Lifelike

Summary from GoodReads:

On a floating junkyard beneath a radiation sky, a deadly secret lies buried in the scrap.
Eve isn’t looking for secrets—she’s too busy looking over her shoulder. The robot gladiator she’s just spent six months building has been reduced to a smoking wreck, and the only thing keeping her Grandpa from the grave was the fistful of credits she just lost to the bookies. To top it off, she’s discovered she can destroy electronics with the power of her mind, and the puritanical Brotherhood are building a coffin her size. If she’s ever had a worse day, Eve can’t remember it.
But when Eve discovers the ruins of an android boy named Ezekiel in the scrap pile she calls home, her entire world comes crashing down.
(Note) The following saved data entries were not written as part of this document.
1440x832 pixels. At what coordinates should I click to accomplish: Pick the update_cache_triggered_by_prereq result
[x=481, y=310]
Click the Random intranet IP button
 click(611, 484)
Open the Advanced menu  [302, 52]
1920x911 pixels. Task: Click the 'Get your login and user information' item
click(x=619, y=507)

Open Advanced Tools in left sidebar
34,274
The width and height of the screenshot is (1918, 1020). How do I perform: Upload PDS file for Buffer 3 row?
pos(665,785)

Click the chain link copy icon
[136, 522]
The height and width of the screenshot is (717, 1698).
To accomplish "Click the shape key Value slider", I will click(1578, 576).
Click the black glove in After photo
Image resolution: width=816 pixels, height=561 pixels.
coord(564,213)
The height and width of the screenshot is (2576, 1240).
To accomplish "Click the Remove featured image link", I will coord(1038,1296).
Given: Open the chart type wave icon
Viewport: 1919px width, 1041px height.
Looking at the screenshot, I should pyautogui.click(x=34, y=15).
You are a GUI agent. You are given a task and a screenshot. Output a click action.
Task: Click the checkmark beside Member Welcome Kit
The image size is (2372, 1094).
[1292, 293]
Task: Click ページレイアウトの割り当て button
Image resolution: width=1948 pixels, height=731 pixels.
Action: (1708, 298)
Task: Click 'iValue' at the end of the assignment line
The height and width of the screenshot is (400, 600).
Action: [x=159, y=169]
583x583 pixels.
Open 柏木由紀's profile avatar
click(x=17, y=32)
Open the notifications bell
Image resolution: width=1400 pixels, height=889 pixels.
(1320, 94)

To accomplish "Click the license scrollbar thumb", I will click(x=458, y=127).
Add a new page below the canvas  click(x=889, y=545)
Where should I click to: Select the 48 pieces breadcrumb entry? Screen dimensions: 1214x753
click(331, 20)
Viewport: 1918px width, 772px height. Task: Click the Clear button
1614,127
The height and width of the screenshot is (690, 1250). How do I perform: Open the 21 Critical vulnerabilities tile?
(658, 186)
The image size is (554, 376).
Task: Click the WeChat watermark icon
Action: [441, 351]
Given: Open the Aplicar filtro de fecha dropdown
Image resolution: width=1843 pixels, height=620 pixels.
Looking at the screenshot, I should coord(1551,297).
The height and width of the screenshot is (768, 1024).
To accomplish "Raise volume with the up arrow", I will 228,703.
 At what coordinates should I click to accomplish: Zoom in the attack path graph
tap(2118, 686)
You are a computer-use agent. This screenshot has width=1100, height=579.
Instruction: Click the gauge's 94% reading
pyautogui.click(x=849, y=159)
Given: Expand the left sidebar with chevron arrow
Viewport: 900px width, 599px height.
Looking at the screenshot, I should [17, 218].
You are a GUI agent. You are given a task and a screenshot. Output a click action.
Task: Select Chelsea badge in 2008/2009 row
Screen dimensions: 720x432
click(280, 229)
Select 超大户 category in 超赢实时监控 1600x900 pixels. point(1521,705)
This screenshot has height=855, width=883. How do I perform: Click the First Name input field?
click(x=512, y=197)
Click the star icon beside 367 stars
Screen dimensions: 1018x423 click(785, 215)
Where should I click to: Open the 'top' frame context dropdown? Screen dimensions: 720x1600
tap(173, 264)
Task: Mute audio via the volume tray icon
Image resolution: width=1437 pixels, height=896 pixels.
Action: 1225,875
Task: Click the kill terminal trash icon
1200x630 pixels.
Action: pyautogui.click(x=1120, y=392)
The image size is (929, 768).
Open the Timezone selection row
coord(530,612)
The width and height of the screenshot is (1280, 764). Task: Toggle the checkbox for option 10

With her best friend Lemon Fresh and her robotic conscience, Cricket, in tow, she and Ezekiel will trek across deserts of irradiated glass, infiltrate towering megacities and scour the graveyard of humanity’s greatest folly to save the ones Eve loves, and learn the dark secrets of her past.
Even if those secrets were better off staying buried.

My thoughts…

I read this for my bookclub at Mysterious Galaxy.  Jay Kristoff wrote a phenomenal book. In Lifelike, I thought the characters were believable and I could feel a connection with them. The dialogue between Eve, Ezekiel, Lemon Fresh, and Cricket drove the dark, desolate tale. The book is set in the future where robots fight to their death (when they go rogue) and where religious fanatics run the world. These religious fanatics remind me of the fringes of all our major religions in our world. The fear that these fictional antagonists truly is real and felt by Eve and her companions on the run from them. Eve goes through some changes when major revelations occur in the novel. The anger that she exhibits in the aftermath isn’t misplaced, but rather life like. The future isn’t bright in this novel, but Jay Kristoff truly has a way of making it seem more tolerable.